Reparameterization preserves the SNN's core value: All complex operations exist only during training; inference remains pure-spike, event-driven, and multiplier-free.
3-sigma initialization for outlier avoidance: Using distribution statistics instead of min-max is a simple, reusable quantization trick that optimizes quantization levels at low bits.
"Pushing away from boundary" perspective: Viewing STE mismatch as oscillation leads to a gradient correction that pushes inputs toward integer centers—a clean, transferable concept.
Quantitative capacity definition: \(\mathrm{Cap}=\log(T\cdot(D+1)^N)\) provides a unified metric for comparing different spike coding schemes.

Limitations & Future Work¶

Training Memory: Storing spatiotemporal transformation states increases memory overhead, which may be significant for large models or long timesteps.
Theoretical Ambiguity: The link between "capacity" and "degrees of freedom" in Corollary 1 could be more direct.
Vision-Centric Validation: Testing is limited to static image and DVS vision tasks; applications in RL, speech, or long-sequence time-series modeling are yet to be explored.
Diagonal Constraint: While efficient, the diagonal constraint limits inter-channel coupling; low-rank or non-diagonal structures could be investigated.
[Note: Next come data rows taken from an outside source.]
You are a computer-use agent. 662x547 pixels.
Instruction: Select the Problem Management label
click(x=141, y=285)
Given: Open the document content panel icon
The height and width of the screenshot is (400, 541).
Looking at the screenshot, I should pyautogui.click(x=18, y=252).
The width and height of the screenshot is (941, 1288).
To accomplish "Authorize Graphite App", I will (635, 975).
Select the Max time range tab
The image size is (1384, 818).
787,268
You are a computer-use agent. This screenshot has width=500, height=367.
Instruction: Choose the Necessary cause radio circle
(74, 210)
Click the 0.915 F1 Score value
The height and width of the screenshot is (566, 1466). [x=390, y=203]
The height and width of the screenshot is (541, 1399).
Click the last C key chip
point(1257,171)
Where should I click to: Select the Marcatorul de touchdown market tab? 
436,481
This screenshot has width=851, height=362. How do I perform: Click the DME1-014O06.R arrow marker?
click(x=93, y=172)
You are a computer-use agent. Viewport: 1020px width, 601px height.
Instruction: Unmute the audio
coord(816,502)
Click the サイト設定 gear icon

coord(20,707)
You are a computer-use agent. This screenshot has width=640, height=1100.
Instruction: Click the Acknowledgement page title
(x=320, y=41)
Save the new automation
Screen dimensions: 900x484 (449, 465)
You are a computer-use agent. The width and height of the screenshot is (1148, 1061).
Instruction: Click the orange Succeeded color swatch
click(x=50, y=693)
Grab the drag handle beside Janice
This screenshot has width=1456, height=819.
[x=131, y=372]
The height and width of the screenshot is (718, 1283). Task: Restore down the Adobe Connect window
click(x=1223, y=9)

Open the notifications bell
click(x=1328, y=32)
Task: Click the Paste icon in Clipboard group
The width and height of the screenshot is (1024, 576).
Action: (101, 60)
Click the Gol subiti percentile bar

vs Pre-firing Enhancement (PLIF / Learnable Thresholds): These do not expand the output space. PIT proves that adding transformations on both sides of firing is essential for true expansion.
vs Ternary/Multi-bit Spikes: PIT provides higher capacity via real-valued augmentation than fixed ternary scales.
vs Real Spike: Real Spike uses per-channel spatial scales for binary spikes; PIT uses spatiotemporal heterogeneous coefficients with integer firing.
vs I-LIF + STE: PIT improves upon I-LIF by replacing standard STE with the "boundary-pushing" surrogate gradient, enhancing stability.

Rating¶

Novelty: ⭐⭐⭐⭐⭐ (Conjugate transformation + capacity theory + modified gradient).
Experimental Thoroughness: ⭐⭐⭐⭐⭐ (Broad datasets, multiple architectures, energy metrics).
Writing Quality: ⭐⭐⭐⭐ (Clear methodology, though some theoretical isomorphism in corollaries).
Value: ⭐⭐⭐⭐⭐ (High accuracy while maintaining spike-driven efficiency).